## Exercise aim
From the entries below, count every line that contains the word "computer". Please give the number and nothing else.

[Start of Attachment]

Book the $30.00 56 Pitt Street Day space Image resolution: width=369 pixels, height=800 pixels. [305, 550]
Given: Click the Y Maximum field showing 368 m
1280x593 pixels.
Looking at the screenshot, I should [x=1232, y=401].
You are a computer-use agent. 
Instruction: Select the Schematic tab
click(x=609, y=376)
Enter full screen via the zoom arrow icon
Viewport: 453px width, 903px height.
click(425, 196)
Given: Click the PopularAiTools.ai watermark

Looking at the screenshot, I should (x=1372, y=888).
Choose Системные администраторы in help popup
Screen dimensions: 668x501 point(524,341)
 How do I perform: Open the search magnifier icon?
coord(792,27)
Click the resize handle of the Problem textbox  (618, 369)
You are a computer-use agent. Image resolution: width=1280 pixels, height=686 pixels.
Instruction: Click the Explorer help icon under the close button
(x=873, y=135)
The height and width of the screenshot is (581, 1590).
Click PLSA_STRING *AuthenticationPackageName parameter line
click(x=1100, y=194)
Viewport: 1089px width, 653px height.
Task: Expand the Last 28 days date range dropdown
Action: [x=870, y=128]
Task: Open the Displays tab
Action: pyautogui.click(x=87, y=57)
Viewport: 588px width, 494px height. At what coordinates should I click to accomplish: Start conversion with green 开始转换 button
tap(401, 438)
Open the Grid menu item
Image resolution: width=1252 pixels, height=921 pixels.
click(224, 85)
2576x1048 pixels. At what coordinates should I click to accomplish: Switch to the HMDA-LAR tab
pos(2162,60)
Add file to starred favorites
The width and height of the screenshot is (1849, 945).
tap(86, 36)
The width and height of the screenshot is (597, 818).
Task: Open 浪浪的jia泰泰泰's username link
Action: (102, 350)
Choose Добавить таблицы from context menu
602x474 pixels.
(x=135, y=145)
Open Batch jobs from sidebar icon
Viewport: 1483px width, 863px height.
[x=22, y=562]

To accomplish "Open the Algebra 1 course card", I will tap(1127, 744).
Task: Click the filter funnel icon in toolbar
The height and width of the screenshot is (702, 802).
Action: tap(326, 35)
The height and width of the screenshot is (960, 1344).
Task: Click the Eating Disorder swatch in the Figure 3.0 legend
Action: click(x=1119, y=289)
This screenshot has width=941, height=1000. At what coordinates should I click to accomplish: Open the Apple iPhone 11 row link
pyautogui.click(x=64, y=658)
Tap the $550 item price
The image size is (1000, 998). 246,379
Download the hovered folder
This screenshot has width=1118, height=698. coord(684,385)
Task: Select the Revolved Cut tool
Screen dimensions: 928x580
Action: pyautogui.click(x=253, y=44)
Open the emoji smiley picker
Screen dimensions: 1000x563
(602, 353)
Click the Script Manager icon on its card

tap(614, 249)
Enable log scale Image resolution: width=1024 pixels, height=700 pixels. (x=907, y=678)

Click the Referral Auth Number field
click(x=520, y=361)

[End of Attachment]

## Expected answer
2